**What is expected:** Restate every record exactly as it is written, while omitting the pictures it holds.

-------- Information --------

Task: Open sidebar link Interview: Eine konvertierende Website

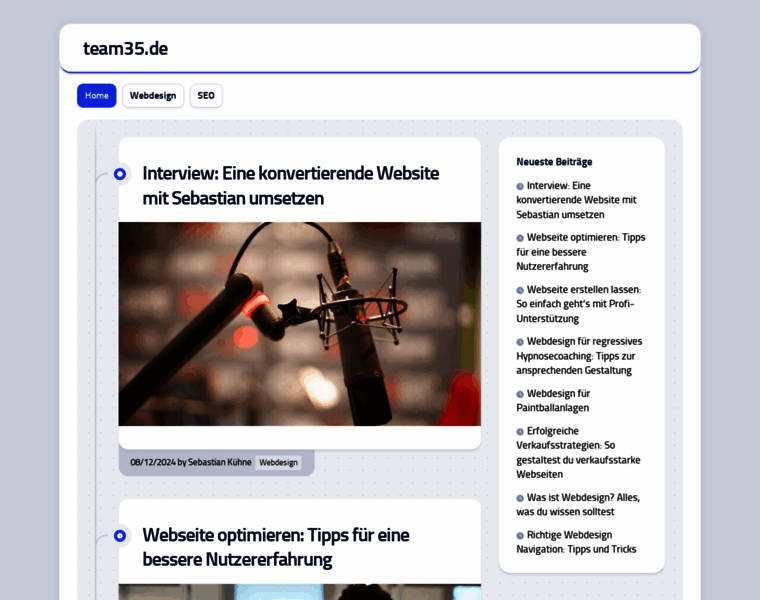Action: coord(576,200)
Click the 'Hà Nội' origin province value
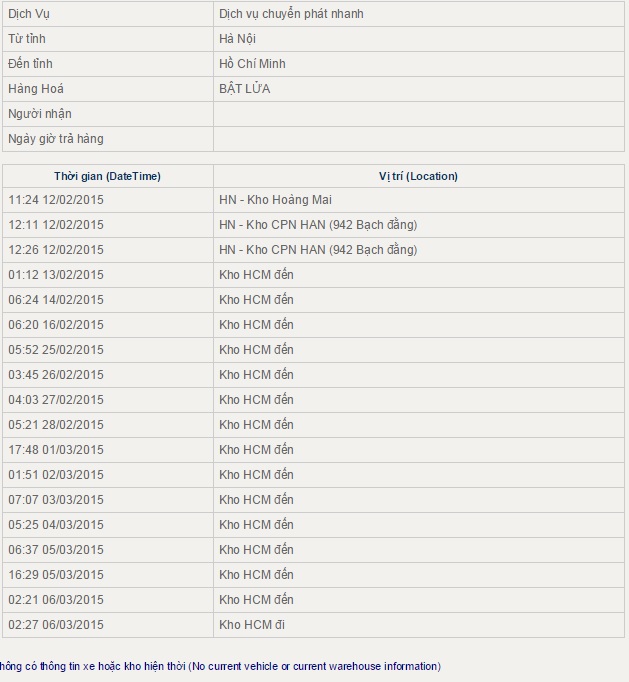Image resolution: width=629 pixels, height=682 pixels. coord(238,39)
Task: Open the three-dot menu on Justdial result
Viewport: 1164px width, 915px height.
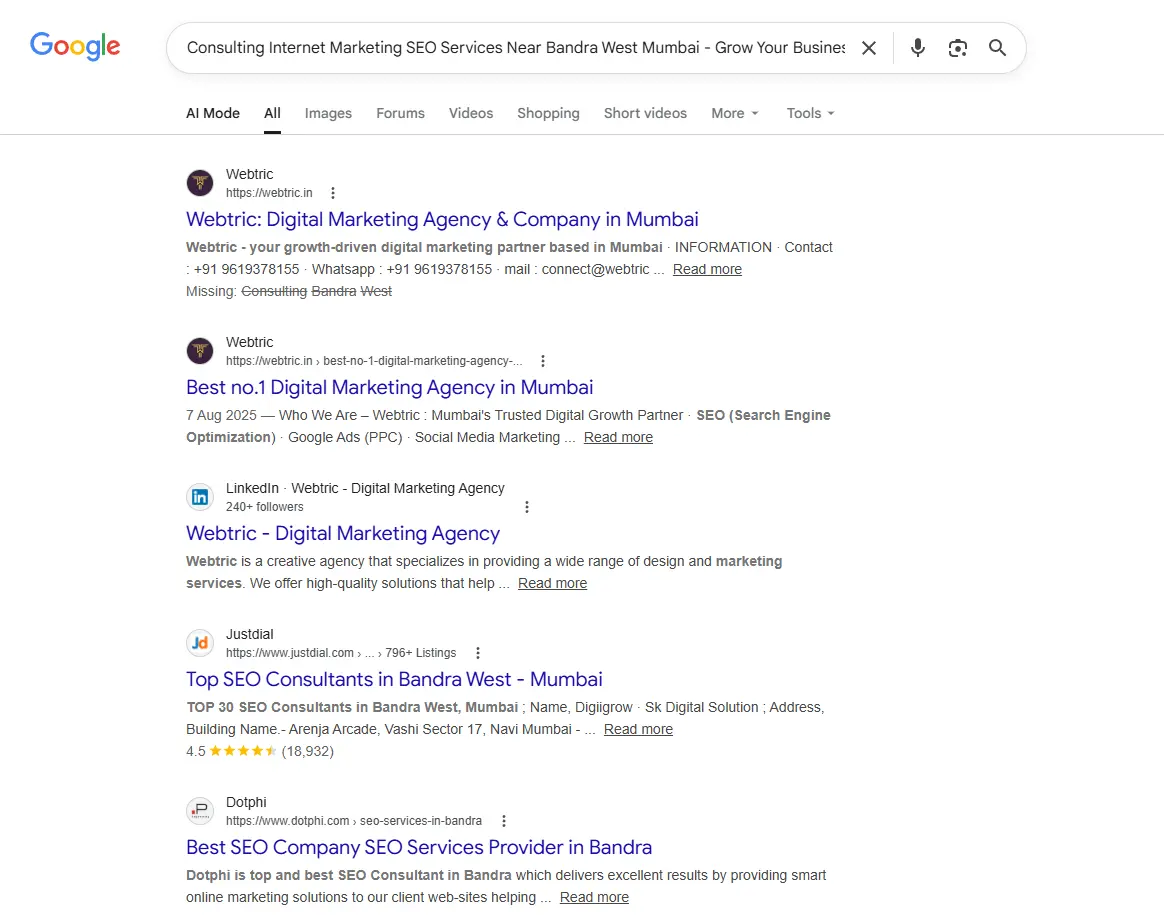Action: click(477, 652)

--------

**Solution below:**
Task: Open sidebar link Interview: Eine konvertierende Website

Action: coord(576,200)
Click the 'Hà Nội' origin province value
Image resolution: width=629 pixels, height=682 pixels. coord(238,39)
Task: Open the three-dot menu on Justdial result
Viewport: 1164px width, 915px height.
Action: click(477, 652)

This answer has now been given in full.